═══ Material provided

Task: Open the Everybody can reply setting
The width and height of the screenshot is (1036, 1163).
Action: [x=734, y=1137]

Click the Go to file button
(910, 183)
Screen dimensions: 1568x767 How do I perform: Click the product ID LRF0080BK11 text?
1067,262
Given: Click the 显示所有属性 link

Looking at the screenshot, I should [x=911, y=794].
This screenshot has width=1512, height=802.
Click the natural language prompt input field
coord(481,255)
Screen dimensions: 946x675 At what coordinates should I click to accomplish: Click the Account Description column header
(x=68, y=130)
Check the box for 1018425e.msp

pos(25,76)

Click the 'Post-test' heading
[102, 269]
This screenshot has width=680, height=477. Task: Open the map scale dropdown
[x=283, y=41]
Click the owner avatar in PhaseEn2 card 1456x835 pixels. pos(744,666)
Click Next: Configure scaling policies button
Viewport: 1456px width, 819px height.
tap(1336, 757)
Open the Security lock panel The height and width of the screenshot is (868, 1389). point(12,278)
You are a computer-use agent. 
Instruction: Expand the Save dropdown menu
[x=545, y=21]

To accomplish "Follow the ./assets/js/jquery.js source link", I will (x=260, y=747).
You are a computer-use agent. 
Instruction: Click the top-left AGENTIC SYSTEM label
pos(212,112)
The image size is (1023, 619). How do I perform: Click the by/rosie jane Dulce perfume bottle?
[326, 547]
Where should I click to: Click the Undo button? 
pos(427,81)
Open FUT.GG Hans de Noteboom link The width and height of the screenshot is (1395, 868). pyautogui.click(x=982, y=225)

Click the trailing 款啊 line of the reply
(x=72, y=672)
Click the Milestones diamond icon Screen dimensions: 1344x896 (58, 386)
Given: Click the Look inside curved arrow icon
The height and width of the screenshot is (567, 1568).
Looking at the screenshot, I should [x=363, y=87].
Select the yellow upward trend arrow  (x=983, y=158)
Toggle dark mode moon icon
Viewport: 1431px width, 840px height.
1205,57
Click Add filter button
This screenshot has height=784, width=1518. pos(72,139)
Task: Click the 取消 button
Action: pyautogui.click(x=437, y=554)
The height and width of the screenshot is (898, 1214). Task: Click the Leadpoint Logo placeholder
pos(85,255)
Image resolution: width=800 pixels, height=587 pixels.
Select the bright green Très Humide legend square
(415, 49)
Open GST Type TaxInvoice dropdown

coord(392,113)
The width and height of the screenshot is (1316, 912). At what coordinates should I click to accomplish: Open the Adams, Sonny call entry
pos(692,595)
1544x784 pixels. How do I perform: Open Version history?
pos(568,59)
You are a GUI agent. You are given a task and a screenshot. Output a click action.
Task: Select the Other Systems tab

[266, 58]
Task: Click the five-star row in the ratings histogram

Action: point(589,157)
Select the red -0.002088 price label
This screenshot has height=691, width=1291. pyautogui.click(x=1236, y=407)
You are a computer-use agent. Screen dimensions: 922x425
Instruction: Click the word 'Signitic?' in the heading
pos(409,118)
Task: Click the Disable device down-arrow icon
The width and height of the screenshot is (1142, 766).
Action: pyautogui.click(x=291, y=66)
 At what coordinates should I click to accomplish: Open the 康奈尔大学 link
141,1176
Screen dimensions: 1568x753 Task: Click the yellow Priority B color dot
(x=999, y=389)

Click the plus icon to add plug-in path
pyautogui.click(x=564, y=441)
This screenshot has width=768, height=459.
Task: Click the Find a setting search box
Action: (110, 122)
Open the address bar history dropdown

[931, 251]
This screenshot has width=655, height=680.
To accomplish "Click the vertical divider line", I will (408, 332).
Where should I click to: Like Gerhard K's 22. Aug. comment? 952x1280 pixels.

══════

Turn every line of the records above into a Markdown table with the columns "Row" and "Content," numbering each line in order and omitting the blank lines.

■ **Response to the task**
| Row | Content |
|---|---|
| 1 | Task: Open the Everybody can reply setting |
| 2 | The width and height of the screenshot is (1036, 1163). |
| 3 | Action: [x=734, y=1137] |
| 4 | Click the Go to file button |
| 5 | (910, 183) |
| 6 | Screen dimensions: 1568x767 How do I perform: Click the product ID LRF0080BK11 text? |
| 7 | 1067,262 |
| 8 | Given: Click the 显示所有属性 link |
| 9 | Looking at the screenshot, I should [x=911, y=794]. |
| 10 | This screenshot has width=1512, height=802. |
| 11 | Click the natural language prompt input field |
| 12 | coord(481,255) |
| 13 | Screen dimensions: 946x675 At what coordinates should I click to accomplish: Click the Account Description column header |
| 14 | (x=68, y=130) |
| 15 | Check the box for 1018425e.msp |
| 16 | pos(25,76) |
| 17 | Click the 'Post-test' heading |
| 18 | [102, 269] |
| 19 | This screenshot has width=680, height=477. Task: Open the map scale dropdown |
| 20 | [x=283, y=41] |
| 21 | Click the owner avatar in PhaseEn2 card 1456x835 pixels. pos(744,666) |
| 22 | Click Next: Configure scaling policies button |
| 23 | Viewport: 1456px width, 819px height. |
| 24 | tap(1336, 757) |
| 25 | Open the Security lock panel The height and width of the screenshot is (868, 1389). point(12,278) |
| 26 | You are a computer-use agent.  |
| 27 | Instruction: Expand the Save dropdown menu |
| 28 | [x=545, y=21] |
| 29 | To accomplish "Follow the ./assets/js/jquery.js source link", I will (x=260, y=747). |
| 30 | You are a computer-use agent.  |
| 31 | Instruction: Click the top-left AGENTIC SYSTEM label |
| 32 | pos(212,112) |
| 33 | The image size is (1023, 619). How do I perform: Click the by/rosie jane Dulce perfume bottle? |
| 34 | [326, 547] |
| 35 | Where should I click to: Click the Undo button?  |
| 36 | pos(427,81) |
| 37 | Open FUT.GG Hans de Noteboom link The width and height of the screenshot is (1395, 868). pyautogui.click(x=982, y=225) |
| 38 | Click the trailing 款啊 line of the reply |
| 39 | (x=72, y=672) |
| 40 | Click the Milestones diamond icon Screen dimensions: 1344x896 (58, 386) |
| 41 | Given: Click the Look inside curved arrow icon |
| 42 | The height and width of the screenshot is (567, 1568). |
| 43 | Looking at the screenshot, I should [x=363, y=87]. |
| 44 | Select the yellow upward trend arrow  (x=983, y=158) |
| 45 | Toggle dark mode moon icon |
| 46 | Viewport: 1431px width, 840px height. |
| 47 | 1205,57 |
| 48 | Click Add filter button |
| 49 | This screenshot has height=784, width=1518. pos(72,139) |
| 50 | Task: Click the 取消 button |
| 51 | Action: pyautogui.click(x=437, y=554) |
| 52 | The height and width of the screenshot is (898, 1214). Task: Click the Leadpoint Logo placeholder |
| 53 | pos(85,255) |
| 54 | Image resolution: width=800 pixels, height=587 pixels. |
| 55 | Select the bright green Très Humide legend square |
| 56 | (415, 49) |
| 57 | Open GST Type TaxInvoice dropdown |
| 58 | coord(392,113) |
| 59 | The width and height of the screenshot is (1316, 912). At what coordinates should I click to accomplish: Open the Adams, Sonny call entry |
| 60 | pos(692,595) |
| 61 | 1544x784 pixels. How do I perform: Open Version history? |
| 62 | pos(568,59) |
| 63 | You are a GUI agent. You are given a task and a screenshot. Output a click action. |
| 64 | Task: Select the Other Systems tab |
| 65 | [266, 58] |
| 66 | Task: Click the five-star row in the ratings histogram |
| 67 | Action: point(589,157) |
| 68 | Select the red -0.002088 price label |
| 69 | This screenshot has height=691, width=1291. pyautogui.click(x=1236, y=407) |
| 70 | You are a computer-use agent. Screen dimensions: 922x425 |
| 71 | Instruction: Click the word 'Signitic?' in the heading |
| 72 | pos(409,118) |
| 73 | Task: Click the Disable device down-arrow icon |
| 74 | The width and height of the screenshot is (1142, 766). |
| 75 | Action: pyautogui.click(x=291, y=66) |
| 76 |  At what coordinates should I click to accomplish: Open the 康奈尔大学 link |
| 77 | 141,1176 |
| 78 | Screen dimensions: 1568x753 Task: Click the yellow Priority B color dot |
| 79 | (x=999, y=389) |
| 80 | Click the plus icon to add plug-in path |
| 81 | pyautogui.click(x=564, y=441) |
| 82 | This screenshot has width=768, height=459. |
| 83 | Task: Click the Find a setting search box |
| 84 | Action: (110, 122) |
| 85 | Open the address bar history dropdown |
| 86 | [931, 251] |
| 87 | This screenshot has width=655, height=680. |
| 88 | To accomplish "Click the vertical divider line", I will (408, 332). |
| 89 | Where should I click to: Like Gerhard K's 22. Aug. comment? 952x1280 pixels. |